In ogni caso, queste strutture possono essere pubbliche, private o convenzionate. Per le strutture private l’intero costo della retta è a carico del paziente. Negli altri casi, la spesa è divisa tra il Servizio sanitario nazionale e il paziente, quest’ultimo eventualmente in concorso con il Comune. Il Ssn, in particolare, si occupa della quota sanitaria, ossia tutto ciò che concerne cure e trattamenti. Il paziente deve invece pagare la quota alberghiera (banalmente vitto, alloggio e quant’altro), eventualmente insieme o completamente sostituito dal Comune. Ciò è possibile quando il paziente non ha un reddito sufficiente ad adempiere, a seconda dell’Isee presentato con la domanda al servizio sociale di riferimento. È inoltre bene sapere che in alcune situazioni, come l’Alzheimer e le gravi disabilità, il Servizio sanitario nazionale copre una quota maggiore rispetto a quella sanitaria, riducendo l’onere del paziente e del Comune.

I familiari del paziente, tendenzialmente figli o nipoti, sono chiamati a garantire il pagamento contestualmente al ricovero, dovendo così subentrare in caso di impossibilità del soggetto obbligato. Ciò non è obbligatorio, tuttavia, quando il paziente ha più di 65 anni, non è autosufficiente e ha una grave disabilità: si considera soltanto l’Isee dell’anziano. Lo stesso vale per il paziente non autosufficiente invalido al 100%, con tanto di diritto al rimborso delle rette eventualmente già pagate.

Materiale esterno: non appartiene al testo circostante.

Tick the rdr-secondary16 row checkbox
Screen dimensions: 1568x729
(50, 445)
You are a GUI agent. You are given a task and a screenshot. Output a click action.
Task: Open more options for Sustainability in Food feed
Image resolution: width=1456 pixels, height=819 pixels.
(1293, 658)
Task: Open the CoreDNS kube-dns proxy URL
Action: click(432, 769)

Gestione del patrimonio e dell’eredità

Veniamo ora alla gestione del patrimonio del paziente, su cui vanno fatte delle precisazioni doverose. La casa di cura, come la casa di riposo o l’Rsa, non si appropria dei soldi dell’assistito né può disporne in sua vece. Il paziente autonomo e capace di intendere e di volere gestisce liberamente e personalmente le proprie finanze, eventualmente avvalendosi di tramiti opportunamente delegati per lo svolgimento di alcune operazioni. Quando ciò non è possibile, bisogna rivolgersi al giudice tutelare per l’amministrazione di sostegno, l’interdizione o l’inabilitazione, a seconda della capacità dell’interessato.

In seguito agli accertamenti, il giudice nomina quindi una figura - rispettivamente l’amministratore di sostegno, il tutore o il curatore - per assicurare la tutela del paziente e dei suoi interessi. Ciò vale anche e a maggior ragione quando l’anziano viene ricoverato presso un istituto, con l’obiettivo di una gestione proficua e rispettosa. Questo ruolo può essere affidato anche a un familiare o proprio al figlio del paziente anziano, a seconda delle circostanze e delle migliori opportunità. I parenti hanno in ogni caso la possibilità di agire legalmente se ritengono che il professionista non stia agendo nell’interesse del proprio familiare. Ad ogni modo, attraverso questi istituti è possibile controllare minuziosamente la gestione finanziaria e patrimoniale, tutelando il genitore anziano da interferenze di qualsiasi tipo.

Per quanto riguarda l’eredità, vale il testamento redatto prima della sentenza che determina l’incapacità (eventuale). In assenza di testamento o con un testamento non valido, la successione avviene secondo le disposizioni del Codice civile, che tutelano i figli con le quote di legittima.